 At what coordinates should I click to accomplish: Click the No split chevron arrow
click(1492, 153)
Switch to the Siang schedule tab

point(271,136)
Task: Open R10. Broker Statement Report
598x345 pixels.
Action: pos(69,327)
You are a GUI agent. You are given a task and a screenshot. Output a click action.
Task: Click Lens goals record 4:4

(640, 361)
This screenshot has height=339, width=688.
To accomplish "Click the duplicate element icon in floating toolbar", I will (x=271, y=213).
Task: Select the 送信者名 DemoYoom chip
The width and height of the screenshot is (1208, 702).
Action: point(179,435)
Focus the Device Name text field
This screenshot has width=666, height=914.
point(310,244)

--

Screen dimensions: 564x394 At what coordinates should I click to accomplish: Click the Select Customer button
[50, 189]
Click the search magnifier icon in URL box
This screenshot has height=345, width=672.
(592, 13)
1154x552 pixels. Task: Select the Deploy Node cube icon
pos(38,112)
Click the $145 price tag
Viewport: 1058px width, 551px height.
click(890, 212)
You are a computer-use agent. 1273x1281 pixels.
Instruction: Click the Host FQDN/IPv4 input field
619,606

==

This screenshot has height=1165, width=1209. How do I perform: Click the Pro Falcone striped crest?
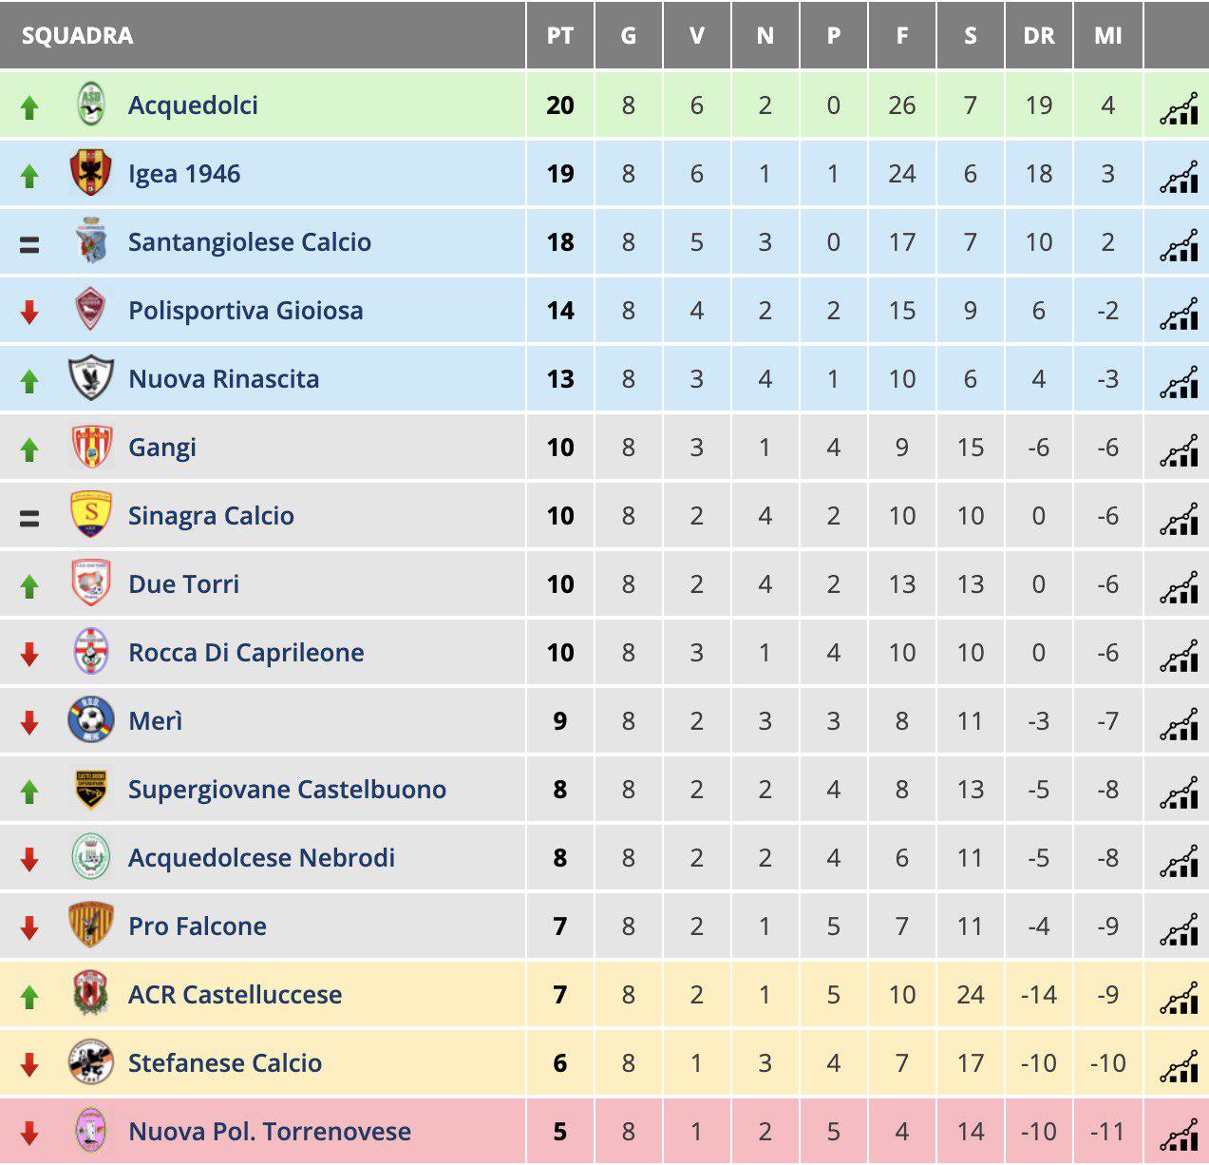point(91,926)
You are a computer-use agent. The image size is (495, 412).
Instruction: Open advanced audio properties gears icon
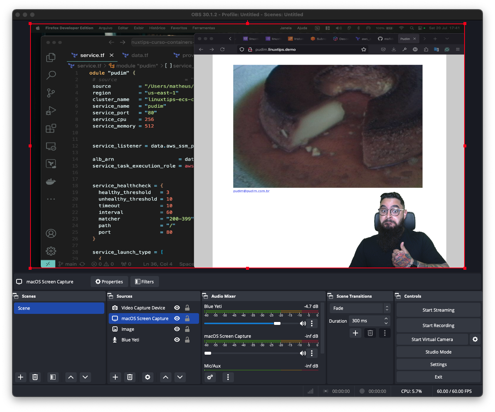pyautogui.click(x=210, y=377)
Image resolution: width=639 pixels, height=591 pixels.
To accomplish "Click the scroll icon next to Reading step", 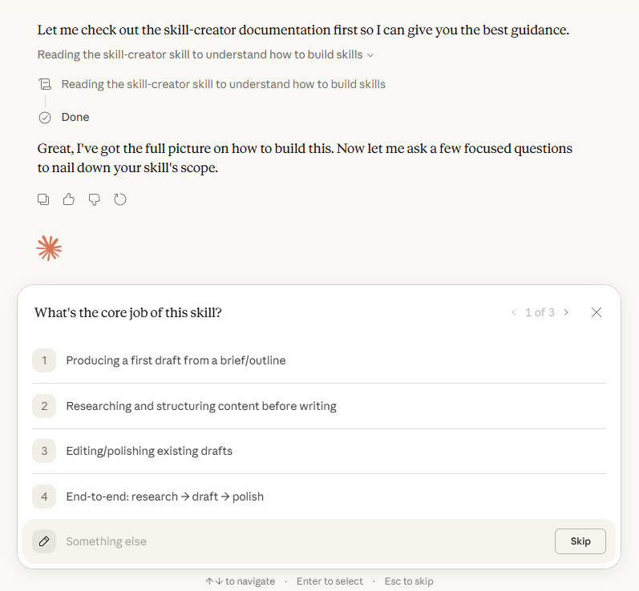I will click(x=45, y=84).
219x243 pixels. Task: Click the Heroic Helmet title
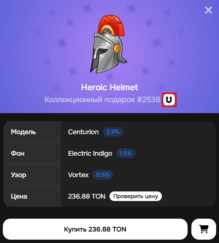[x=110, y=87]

* What you will do *
Out of the records above, pick each line that contains the string "computer".

* Response box *
You are a computer-use agent. 1273x1281 pixels.
You are a computer-use agent. The image size is (495, 412).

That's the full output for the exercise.